Şirketlerin güvenlik açıklarını bulma gereksinimini kitle kaynak kullanımıyla süratli ve faal bir halde gideren BugBounter, akıllı saat kullanıcılarını hack’lenmeye karşı uyarıyor.
Bildirileri anında görebilmek, aramaları basitçe cevaplayabilmek, hatırlatmaları bir kol hareketiyle inceleyebilmek üzere hayatımıza birçok kolaylık sunan akıllı saatler, başında akıllı takısı olan her aygıt üzere potansiyel güvenlik risklerine sahip.

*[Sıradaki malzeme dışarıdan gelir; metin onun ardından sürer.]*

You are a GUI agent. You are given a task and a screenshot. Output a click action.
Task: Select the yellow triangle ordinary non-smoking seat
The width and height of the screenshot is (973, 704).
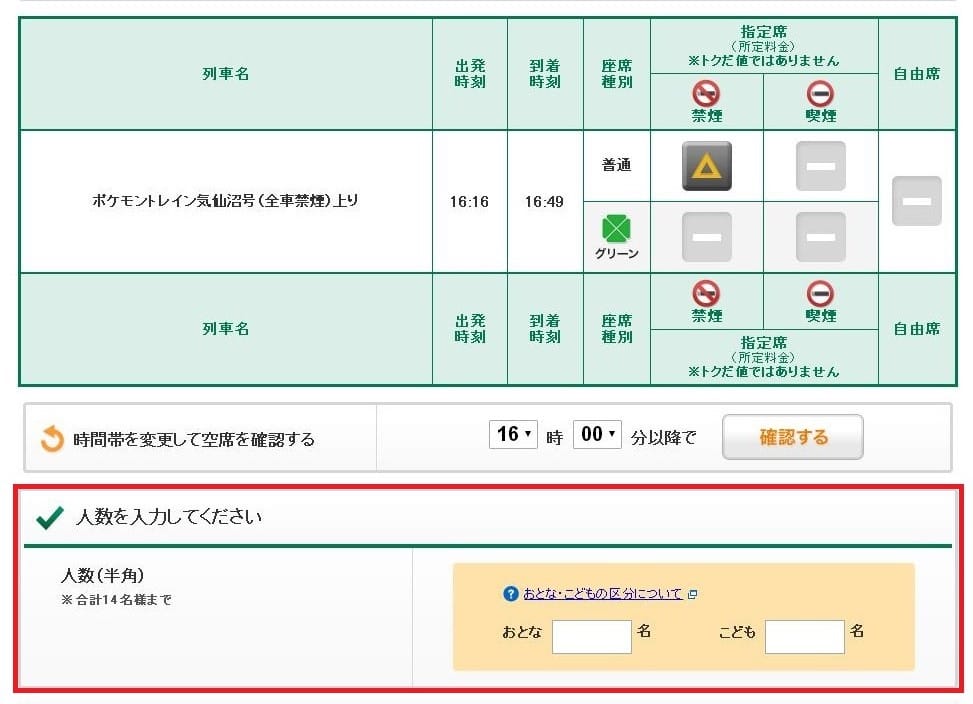[x=707, y=166]
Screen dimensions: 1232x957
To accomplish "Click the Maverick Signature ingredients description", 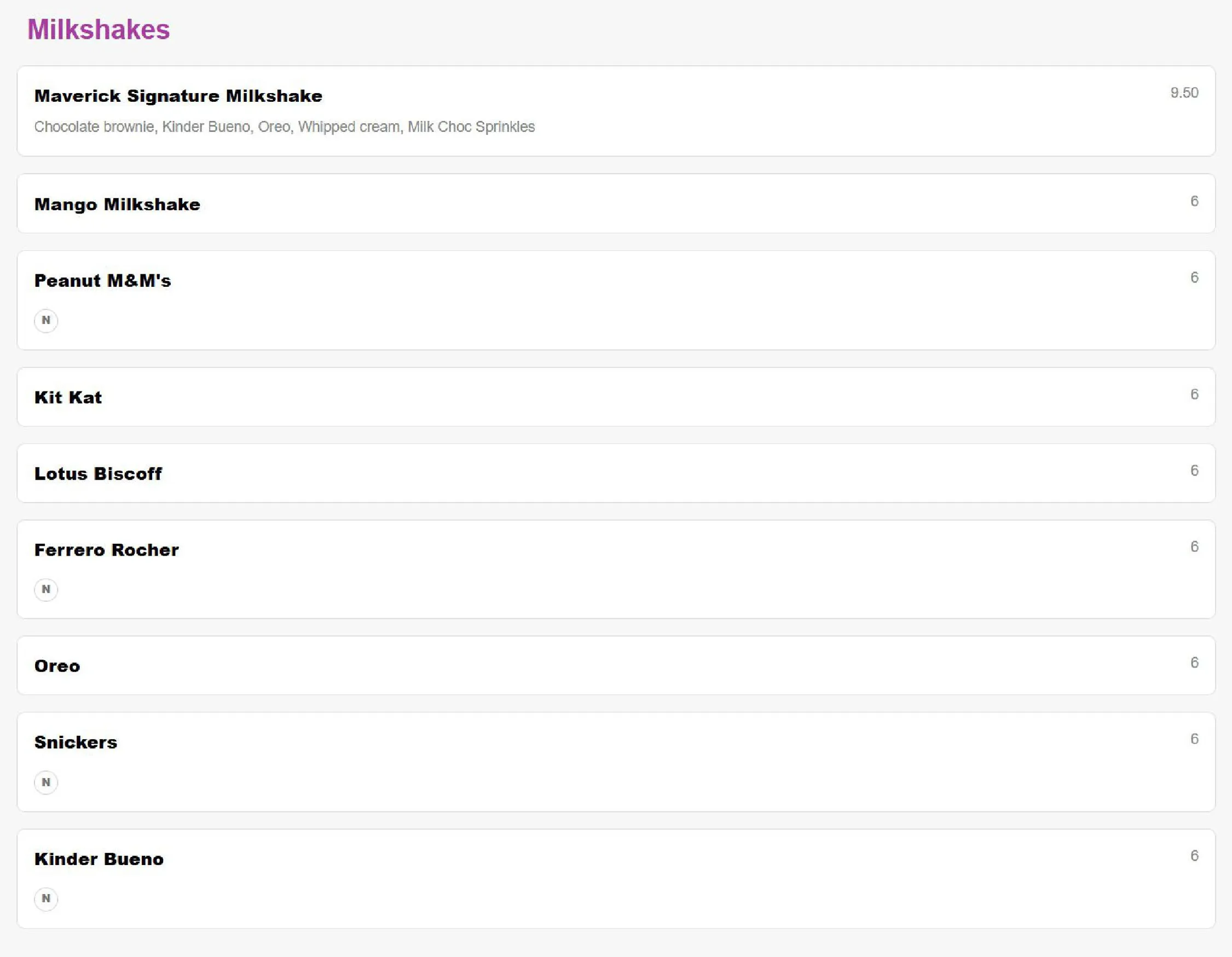I will (x=284, y=127).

2019’da yapılan birçok araştırma, ebeveynlerin çocuklarını takip edebilmek için satın aldığı saatlerde kıymetli açıklar keşfetti. Birebir yılın sonlarına hakikat akıllı saatlerin bağlandığı bulut ortamlarında keşfedilen açıklar, milyonlarca hücresel irtibat özelliğine sahip akıllı saati amaç alabilecek çok büyük bir tehlikeyi işaret etti.
Akıllı saatler, akıllı aygıtlara Bluetooth üzerinden bağlanıyor. Bir kullanıcı, akıllı aygıtını masada bıraksa dahi saati daima kolunda oluyor. Bluetooth kontaklar da zafiyet riskini beraberinde getirdiği ve bankadan gelebilecek bir e-posta, toplumsal medya mecrasından gelebilecek bir bildirim, yakınlardan gelebilecek bir SMS bilgisi Bluetooth üzerinden aygıtlar ortasında aktarıldığı için bu bilgilerin tamamı da risklerle karşı karşıya kalıyor.
Norveçli Tüketici Kurulu’nun (Norwegian Consumer Council) çocukların kullandığı saatler üzerinde yaptığı araştırma, kelam konusu saatlerin her istikametten ele geçirilebileceğini açığa çıkarttı. Mümkün meselelerin ortasında hackerların çocukları saatlerdeki mikrofonlar üzerinden dinleyebilmesi, bina içinde yahut dışında olduğu bilgisini elde edebilmesi, arkadaşlarıyla yahut tek başına oynadığını bilebilmesi üzere birçok senaryo yer alıyor.
Akıllı saatler üzerinden ele geçirilebilecek bilgiler ortasında pozisyonlar da yer alıyor. Zira akıllı saatler, kullanıcısının adımlarını ve fitness bilgilerini yakından takip edebiliyor. Kullanıcının pozisyon bilgilerini ele geçirebilen bir hacker, o kişinin ne vakit meskende yahut iş yerinde olduğunu bilebilir ve bu bilgiyi daha fazla kayıp yaşatmak için kullanabilir. Saldırganlar, yaşlıların yahut hastaların ilaç bilgileriyle oynayabilir. Ayrıyeten saatin koldaki hareketlerini izlemeyerek bilgisayarların şifrelerini yahut PIN numaralarını bile öğrenilebilir.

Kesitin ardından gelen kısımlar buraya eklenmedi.